If a spinning wheel was being manufactured, one person made that wheel from beginning to end. Adam Smith realized that it was more efficient for one person to make one part over and over and to send that part down an ‘assembly line’ until the whole was created by the last person. He use the manufacture of sewing pins as an example.
People tend to think of this as a point in time and not a progression. The division of labor was born and it continues to exist. But what was born was the division of physical labor. And this matured into vast complexities and methodologies for how to effectively and efficiently manufacture ‘things.’
But it didn’t stop there. As computers matured and connected, suddenly it had become possible to share mental tasks. The concept is commonly referred to as ‘crowd sourcing.’ Essentially, individuals began to divide and share ‘mental labor.’
In our day this ‘mental division of labor’ is becoming a deep discipline similar to what has already emerged for the division of physical labor.
When this full progression from the perfection of physical on to the perfection of mental is complete, we will realize that the division of labor concept itself is painfully outdated.
We will learn that the development of physical and mental sourcing does not solve the rapidly growing social crises.

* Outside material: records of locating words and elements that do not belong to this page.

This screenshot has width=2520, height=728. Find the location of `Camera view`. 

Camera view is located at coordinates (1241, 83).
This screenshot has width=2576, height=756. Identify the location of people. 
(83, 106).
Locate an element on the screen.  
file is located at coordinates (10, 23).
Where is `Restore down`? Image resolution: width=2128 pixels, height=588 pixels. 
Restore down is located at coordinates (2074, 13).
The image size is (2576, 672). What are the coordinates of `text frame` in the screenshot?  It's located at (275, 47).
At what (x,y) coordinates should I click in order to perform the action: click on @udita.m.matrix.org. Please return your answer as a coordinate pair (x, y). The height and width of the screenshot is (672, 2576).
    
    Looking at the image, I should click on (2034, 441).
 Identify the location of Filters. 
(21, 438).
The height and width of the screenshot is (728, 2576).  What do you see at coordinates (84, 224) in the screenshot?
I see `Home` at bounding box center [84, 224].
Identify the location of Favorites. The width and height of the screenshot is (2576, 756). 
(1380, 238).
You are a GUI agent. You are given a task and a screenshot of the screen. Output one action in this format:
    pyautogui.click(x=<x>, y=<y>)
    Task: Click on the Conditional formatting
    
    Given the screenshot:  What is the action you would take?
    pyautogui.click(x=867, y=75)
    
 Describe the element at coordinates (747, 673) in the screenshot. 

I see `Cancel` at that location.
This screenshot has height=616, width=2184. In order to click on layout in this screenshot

Adam Smith created the division of labor to solve moral issues of his day and in effect created even more moral issues than their were before. I see the same kind of blind zeal for the mental division of labor, but when it has run it’s course, we’ll only be a little better at managing collective knowledge and still fairly big newbies at running an integral society.
What is coming next is a new way of thinking and an entirely new social model–A Second Enlightenment. Just as in Smith’s day there were many great thinkers that ushered in the first enlightenment, we will have the same in this next era. The foundation for this shift is already being laid.
These are exciting times, and I wouldn’t miss any of this for the world.